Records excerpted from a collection
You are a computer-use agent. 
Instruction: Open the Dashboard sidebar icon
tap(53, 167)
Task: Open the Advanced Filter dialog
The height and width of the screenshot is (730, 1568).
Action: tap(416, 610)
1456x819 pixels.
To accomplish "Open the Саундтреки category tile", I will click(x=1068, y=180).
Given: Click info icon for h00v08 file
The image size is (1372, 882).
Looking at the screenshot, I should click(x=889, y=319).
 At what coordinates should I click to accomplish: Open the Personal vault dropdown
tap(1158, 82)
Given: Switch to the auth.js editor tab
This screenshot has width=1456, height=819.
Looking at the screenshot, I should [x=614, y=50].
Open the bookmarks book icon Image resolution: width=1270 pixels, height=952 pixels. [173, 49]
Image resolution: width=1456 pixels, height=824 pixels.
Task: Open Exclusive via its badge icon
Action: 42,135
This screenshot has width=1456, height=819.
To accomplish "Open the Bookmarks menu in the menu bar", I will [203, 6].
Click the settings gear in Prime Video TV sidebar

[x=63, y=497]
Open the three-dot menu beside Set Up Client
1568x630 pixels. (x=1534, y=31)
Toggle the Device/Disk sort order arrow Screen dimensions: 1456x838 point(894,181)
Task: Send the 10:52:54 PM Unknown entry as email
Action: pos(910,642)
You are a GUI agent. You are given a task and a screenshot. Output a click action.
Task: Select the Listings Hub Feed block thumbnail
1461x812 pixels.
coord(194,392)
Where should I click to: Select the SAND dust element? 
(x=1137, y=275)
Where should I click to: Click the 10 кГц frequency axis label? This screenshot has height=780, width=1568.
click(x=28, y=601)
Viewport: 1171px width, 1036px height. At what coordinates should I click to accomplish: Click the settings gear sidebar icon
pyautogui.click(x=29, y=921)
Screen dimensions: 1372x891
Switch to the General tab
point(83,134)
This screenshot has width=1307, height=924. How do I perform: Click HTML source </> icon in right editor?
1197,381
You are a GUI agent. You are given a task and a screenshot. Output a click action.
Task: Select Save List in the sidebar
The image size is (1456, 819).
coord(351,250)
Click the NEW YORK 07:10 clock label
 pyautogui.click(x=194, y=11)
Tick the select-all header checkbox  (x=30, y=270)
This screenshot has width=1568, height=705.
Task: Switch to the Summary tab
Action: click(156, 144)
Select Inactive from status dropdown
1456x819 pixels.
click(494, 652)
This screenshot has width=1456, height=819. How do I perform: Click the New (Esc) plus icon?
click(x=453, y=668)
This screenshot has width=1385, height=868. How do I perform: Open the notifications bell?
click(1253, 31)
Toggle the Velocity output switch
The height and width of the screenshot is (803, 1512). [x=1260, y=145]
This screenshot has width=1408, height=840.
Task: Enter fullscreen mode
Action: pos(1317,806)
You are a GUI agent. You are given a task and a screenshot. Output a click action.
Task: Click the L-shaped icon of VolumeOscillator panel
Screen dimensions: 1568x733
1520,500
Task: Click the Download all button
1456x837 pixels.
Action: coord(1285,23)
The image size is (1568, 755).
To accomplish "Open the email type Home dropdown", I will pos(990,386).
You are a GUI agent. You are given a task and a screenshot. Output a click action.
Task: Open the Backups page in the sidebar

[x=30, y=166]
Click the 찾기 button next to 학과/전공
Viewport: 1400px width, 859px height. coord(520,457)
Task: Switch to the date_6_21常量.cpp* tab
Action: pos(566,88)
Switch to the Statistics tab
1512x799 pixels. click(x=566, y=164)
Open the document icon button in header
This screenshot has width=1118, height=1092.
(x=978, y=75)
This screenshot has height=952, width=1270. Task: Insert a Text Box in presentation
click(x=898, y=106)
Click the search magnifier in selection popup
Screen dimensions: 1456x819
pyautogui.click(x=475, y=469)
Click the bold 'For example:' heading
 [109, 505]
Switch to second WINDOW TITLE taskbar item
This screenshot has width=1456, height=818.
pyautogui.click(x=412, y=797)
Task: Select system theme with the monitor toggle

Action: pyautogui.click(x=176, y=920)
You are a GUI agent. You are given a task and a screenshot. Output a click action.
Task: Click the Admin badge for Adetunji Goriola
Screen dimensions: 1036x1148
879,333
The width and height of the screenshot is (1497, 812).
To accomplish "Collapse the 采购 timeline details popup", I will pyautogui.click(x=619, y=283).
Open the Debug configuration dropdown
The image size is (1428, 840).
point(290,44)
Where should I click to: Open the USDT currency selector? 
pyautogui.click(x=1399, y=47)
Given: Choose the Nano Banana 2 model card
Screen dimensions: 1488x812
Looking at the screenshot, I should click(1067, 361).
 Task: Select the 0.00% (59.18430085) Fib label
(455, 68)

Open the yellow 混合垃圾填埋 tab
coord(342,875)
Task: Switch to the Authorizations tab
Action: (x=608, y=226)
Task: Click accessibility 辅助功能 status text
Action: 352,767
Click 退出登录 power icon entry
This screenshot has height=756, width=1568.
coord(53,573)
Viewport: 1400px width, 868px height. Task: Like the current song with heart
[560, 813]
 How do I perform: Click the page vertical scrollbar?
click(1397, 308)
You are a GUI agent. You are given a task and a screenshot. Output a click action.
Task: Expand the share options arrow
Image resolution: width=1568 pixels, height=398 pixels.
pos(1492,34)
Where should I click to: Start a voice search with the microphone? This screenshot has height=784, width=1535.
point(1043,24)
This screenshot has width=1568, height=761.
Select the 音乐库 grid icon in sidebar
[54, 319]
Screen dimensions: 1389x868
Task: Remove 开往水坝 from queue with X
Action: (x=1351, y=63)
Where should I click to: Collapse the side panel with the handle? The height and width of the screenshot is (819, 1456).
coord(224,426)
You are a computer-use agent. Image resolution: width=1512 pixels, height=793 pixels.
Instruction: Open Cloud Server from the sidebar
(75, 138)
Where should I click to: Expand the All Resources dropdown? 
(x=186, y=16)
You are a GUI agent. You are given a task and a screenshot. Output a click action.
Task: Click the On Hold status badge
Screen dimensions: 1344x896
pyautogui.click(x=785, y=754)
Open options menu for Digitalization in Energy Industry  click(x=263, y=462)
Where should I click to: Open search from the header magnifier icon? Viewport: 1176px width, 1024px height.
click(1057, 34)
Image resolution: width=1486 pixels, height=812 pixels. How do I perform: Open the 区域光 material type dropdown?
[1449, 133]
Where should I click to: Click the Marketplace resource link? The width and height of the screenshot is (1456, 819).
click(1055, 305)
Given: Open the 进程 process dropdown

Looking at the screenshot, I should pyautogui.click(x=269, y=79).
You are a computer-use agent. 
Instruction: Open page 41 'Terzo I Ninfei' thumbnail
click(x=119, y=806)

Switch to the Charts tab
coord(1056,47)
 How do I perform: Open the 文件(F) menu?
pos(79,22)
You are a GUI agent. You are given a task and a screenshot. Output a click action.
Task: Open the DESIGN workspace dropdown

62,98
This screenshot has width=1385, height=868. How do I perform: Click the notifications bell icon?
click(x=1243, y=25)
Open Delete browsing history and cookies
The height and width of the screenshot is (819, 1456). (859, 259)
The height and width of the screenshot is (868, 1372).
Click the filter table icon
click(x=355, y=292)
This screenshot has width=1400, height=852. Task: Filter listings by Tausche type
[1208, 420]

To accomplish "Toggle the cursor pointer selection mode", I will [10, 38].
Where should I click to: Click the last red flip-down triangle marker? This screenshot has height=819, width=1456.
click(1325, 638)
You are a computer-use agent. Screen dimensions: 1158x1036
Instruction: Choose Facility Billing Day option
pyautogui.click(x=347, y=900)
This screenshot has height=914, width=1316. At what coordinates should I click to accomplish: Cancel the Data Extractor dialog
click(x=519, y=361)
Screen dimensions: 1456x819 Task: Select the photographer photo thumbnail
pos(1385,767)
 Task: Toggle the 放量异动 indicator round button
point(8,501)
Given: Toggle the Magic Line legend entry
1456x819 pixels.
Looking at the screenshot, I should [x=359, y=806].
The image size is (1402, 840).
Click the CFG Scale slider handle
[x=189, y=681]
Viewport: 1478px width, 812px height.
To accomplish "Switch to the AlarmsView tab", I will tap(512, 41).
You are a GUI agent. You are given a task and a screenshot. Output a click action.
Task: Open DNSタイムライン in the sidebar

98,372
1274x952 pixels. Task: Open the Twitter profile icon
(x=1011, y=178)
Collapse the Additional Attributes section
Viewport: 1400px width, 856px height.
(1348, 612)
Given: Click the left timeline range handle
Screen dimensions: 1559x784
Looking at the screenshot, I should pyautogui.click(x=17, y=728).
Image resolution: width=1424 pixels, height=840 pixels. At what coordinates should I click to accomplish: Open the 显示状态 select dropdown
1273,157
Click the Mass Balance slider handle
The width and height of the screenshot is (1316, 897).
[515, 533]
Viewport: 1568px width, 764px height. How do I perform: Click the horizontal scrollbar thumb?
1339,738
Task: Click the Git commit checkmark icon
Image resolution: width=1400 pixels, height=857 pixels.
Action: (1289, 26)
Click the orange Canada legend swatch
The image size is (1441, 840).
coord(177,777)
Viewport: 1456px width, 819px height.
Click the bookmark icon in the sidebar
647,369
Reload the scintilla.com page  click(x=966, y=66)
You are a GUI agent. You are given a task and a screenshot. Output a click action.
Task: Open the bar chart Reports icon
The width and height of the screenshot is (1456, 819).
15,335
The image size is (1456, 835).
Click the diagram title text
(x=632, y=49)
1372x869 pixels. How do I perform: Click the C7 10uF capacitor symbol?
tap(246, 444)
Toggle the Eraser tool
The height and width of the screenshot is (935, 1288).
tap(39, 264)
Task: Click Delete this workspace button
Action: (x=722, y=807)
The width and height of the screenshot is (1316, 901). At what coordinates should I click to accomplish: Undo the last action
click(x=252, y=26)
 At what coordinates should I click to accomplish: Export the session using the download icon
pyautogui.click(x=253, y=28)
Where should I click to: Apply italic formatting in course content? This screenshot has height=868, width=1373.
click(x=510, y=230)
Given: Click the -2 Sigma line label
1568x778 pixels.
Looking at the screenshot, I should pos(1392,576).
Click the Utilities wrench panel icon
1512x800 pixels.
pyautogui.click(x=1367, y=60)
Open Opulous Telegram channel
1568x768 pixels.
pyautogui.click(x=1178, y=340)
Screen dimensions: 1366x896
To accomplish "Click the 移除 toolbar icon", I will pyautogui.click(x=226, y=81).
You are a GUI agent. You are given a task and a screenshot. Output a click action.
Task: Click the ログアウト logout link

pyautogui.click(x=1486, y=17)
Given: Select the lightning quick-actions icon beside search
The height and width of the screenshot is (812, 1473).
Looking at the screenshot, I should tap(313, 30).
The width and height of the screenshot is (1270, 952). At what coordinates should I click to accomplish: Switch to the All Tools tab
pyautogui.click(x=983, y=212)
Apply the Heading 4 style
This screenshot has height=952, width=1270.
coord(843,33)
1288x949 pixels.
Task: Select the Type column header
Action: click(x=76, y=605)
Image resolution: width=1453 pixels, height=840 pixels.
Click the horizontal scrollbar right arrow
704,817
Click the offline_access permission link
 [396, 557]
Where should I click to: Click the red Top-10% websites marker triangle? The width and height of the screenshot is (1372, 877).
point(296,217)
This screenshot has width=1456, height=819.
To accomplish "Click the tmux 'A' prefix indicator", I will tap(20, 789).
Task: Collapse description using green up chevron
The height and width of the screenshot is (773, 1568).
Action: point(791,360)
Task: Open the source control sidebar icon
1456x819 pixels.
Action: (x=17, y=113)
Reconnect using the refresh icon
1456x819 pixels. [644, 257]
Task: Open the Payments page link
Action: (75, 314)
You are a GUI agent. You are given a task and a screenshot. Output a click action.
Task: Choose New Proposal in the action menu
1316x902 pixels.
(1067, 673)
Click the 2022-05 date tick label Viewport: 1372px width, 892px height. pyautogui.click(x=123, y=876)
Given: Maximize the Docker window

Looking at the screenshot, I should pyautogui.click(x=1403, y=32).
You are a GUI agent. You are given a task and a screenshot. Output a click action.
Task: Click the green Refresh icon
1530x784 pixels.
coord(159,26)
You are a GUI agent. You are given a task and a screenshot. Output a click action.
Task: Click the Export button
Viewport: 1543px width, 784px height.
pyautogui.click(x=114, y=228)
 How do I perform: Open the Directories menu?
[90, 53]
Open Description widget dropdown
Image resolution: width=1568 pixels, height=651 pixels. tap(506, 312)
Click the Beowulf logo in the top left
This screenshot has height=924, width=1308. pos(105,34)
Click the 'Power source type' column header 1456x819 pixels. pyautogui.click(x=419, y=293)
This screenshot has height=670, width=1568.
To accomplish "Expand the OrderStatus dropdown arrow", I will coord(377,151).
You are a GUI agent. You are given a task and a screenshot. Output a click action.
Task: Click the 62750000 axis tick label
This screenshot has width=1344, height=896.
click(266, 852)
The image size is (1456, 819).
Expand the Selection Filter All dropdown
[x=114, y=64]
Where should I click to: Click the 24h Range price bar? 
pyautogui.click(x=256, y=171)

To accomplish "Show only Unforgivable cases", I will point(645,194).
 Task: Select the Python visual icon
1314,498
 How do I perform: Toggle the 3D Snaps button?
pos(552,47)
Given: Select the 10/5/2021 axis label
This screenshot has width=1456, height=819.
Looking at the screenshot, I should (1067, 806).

**YOUR TASK**
Reproduce the entries exactly, starting at their first line and stopping after the line with "Given: Click info icon for h00v08 file".

**THE COMPLETED TASK**
You are a computer-use agent. 
Instruction: Open the Dashboard sidebar icon
tap(53, 167)
Task: Open the Advanced Filter dialog
The height and width of the screenshot is (730, 1568).
Action: tap(416, 610)
1456x819 pixels.
To accomplish "Open the Саундтреки category tile", I will click(x=1068, y=180).
Given: Click info icon for h00v08 file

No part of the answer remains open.